Las muertes de Inti Sotelo y de Bryan Pintado en 2020 fueron también instrumentalizadas políticamente y sin que se diese una elaboración reflexiva en torno a la responsabilidad que también tienen quienes promovieron un enfrentamiento que culminó en tragedia, se repite el mismo esquema después: se estimula a la movilización, se enfrenta a la fuerza pública, se induce al choque y sobreviene el caos y, al final, cuando ocurren tragedias, se señala a las instituciones del Estado como las únicas culpables.
Es imperativo señalar que hubo excesos de miembros de la policía: el suboficial de tercera Luis Magallanes, identificado como quien disparó y le quitó la vida a Eduardo Ruiz, tiene que ser investigado y llevado ante la justicia de forma contundente y ejemplar, pues la justicia no puede diluirse ante el quebranto del derecho a la vida. Sin embargo, este hecho concreto no puede ni debe transformarse en una justificación para engendrar todo un movimiento contra la Policía Nacional del Perú como institución ni para socavar su legitimidad. La PNP cumple una función esencial en la preservación del orden público y la protección de la ciudadanía, y en contextos de alta conflictividad social, donde grupos radicales emplean la violencia, el vandalismo y la agresión sistemática, los efectivos policiales se ven expuestos a situaciones de altísimo riesgo.

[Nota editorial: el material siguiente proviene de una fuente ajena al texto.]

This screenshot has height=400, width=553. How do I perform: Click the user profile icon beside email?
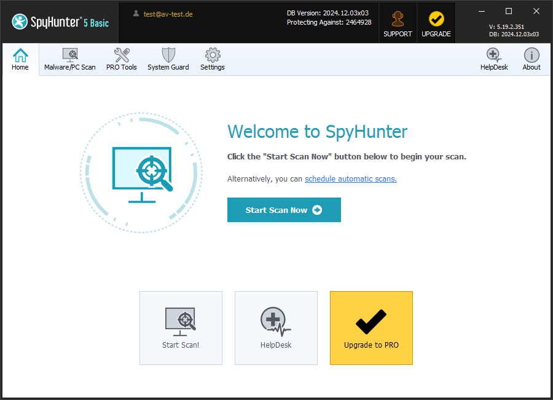[136, 14]
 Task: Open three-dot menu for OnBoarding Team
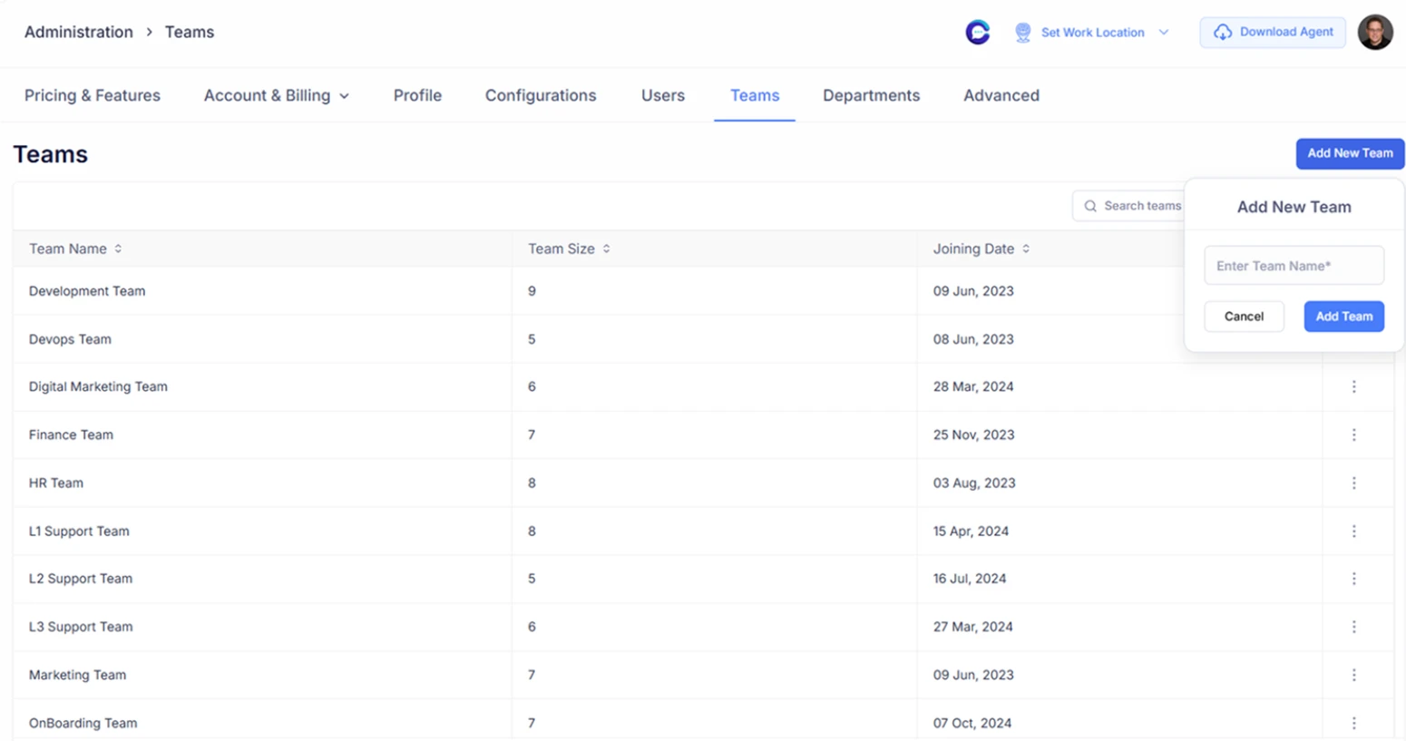tap(1353, 723)
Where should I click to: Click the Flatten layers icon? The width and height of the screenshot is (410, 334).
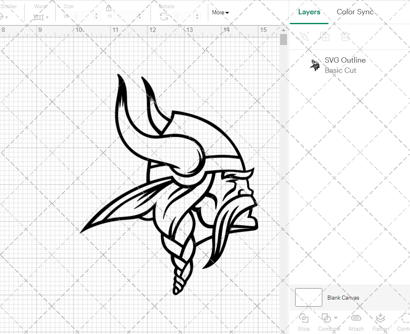pos(380,318)
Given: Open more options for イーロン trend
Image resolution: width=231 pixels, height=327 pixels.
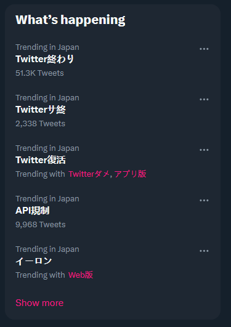Looking at the screenshot, I should click(204, 251).
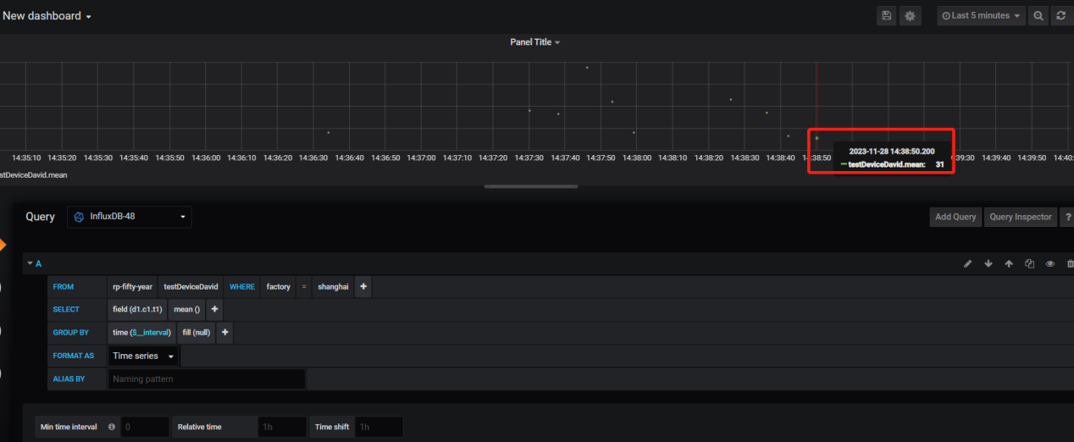Refresh the dashboard using the refresh icon
The width and height of the screenshot is (1074, 442).
click(1061, 16)
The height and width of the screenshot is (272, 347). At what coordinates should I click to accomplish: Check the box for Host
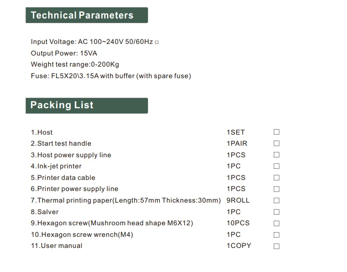[x=277, y=132]
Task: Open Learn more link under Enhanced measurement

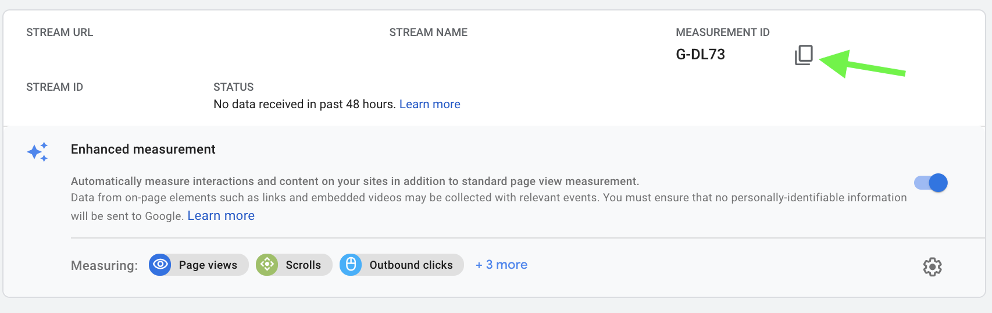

En el caso de Magallanes, las investigaciones preliminares sugieren que actuó en medio de una turba que intentó agredirlo, confundiéndolo con un agente de un grupo especial, lo cual no excusa su responsabilidad penal, pero sí exige que la justicia considere el contexto en que sucedieron los hechos y que no se criminalice a toda una institución por el acto de un individuo.
La reflexión culminante apunta a un principio irrenunciable: la vida y la dignidad humana son valores supremos que deben ser garantizados por todos los medios institucionales, pero su protección no puede significar la renuncia al orden, a la institucionalidad ni a la ley. El radicalismo político persigue en realidad el desorden como método, instrumentaliza la muerte, manipula estratégicamente el dolor y pretende que la violencia callejera sustituya al diálogo y al debate democrático. La defensa auténtica del sistema democrático no se escenifica derrocando presidentes constitucionalmente investidos, sino fortaleciendo las instituciones, cumpliendo los procedimientos jurídicos y exigiendo legítimamente justicia sin destruir el orden. La generación Z, tal como lo hizo la Generación del Bicentenario en su tiempo, ha de entender que el verdadero cambio no se construye sobre cadáveres políticamente utilizables, sino sobre valores sólidos. Solo así seremos capaces de construir un país en el que la justicia tenga lugar sin que el caos sea el precio que debamos pagar.